NFL commissioner Roger Goodell admitted Friday the league had been wrong to silence player protests as it responded to calls from a group of players to issue an explicit condemnation of racism.

In a video message posted on social media, Goodell said the league would now support peaceful protests from players in future.

Goodell's message came as a wave of protests against police brutality and racism continued across the United States following the death of unarmed black man George Floyd in Minneapolis on May 25.

“It has been a difficult time for our country,” Goodell said. “In particular, black people in our country.”

“We, the National Football League, condemn racism and the systematic oppression of black people.

“We, the National Football League, admit we were wrong for not listening to NFL players earlier and encourage all to speak out and peacefully protest.

“We, the NFL, believe Black Lives Matter.”


The NFL had been criticized for a statement released last Saturday which failed to directly reference racism or police brutality.

On Thursday, a group of several prominent NFL players including Super Bowl-winning quarterback Patrick Mahomes and Odell Beckham Jr released a video demanding that the NFL condemn racism and support protest.

“How many times do we need to ask you to listen to your players?” Kansas City chiefs ace Tyrann Mathieu asked in the video.

“What will it take?” Arizona's DeAndre Hopkins added.

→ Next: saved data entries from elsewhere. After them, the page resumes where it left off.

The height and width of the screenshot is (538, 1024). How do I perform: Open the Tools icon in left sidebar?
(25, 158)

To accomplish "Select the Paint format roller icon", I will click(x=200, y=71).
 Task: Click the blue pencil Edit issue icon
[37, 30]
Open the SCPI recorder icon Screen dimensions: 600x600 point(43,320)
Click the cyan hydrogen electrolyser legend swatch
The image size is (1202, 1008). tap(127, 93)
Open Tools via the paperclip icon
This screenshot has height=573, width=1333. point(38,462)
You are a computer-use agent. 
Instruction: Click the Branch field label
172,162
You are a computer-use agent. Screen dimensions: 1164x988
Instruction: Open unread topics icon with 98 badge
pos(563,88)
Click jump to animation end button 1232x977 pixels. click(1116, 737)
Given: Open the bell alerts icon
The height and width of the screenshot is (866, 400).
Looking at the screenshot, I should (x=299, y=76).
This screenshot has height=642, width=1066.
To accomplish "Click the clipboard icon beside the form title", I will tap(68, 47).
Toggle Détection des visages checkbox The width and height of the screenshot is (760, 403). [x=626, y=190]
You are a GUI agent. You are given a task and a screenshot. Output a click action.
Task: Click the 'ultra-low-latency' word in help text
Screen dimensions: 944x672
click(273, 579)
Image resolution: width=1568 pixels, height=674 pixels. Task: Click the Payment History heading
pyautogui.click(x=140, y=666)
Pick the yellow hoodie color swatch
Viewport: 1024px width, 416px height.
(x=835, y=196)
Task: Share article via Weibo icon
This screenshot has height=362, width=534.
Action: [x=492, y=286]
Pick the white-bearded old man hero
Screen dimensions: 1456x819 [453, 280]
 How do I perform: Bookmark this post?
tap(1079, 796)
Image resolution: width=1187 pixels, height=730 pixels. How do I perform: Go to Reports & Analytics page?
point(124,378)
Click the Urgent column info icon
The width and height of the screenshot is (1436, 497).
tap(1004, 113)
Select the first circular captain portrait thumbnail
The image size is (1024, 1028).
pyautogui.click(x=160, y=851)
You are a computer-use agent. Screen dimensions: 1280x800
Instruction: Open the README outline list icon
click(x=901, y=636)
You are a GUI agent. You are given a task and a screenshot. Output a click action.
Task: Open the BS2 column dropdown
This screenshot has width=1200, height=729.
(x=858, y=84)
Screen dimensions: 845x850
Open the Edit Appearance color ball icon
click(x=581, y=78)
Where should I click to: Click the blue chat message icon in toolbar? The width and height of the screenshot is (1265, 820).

“For one of us to be murdered by police brutality?” Cleveland's Jarvis Landry asked.



- 'I protest with you' -

Goodell, who has faced criticism in the past for his handling of NFL player protests launched by Colin Kaepernick in 2016, insisted he would now be a sympathetic ally for players.

“I personally protest with you and want to be part of the much needed change in this country,” Goodell said.

“Without black players, there would be no National Football League.

“We are listening, I am listening and I will be reaching out to players who have raised their voices and others on how we can improve and go forward for a better and more united NFL family.”

Green Bay Packers player Aaron Jones said he is pleased that Goodell has changed his outlook.

“I am just glad he is listening. He has corrected himself and he has open ears,” Jones said.

The NFL, which is the most popular professional league in the United States, has long struggled with allegations of racism.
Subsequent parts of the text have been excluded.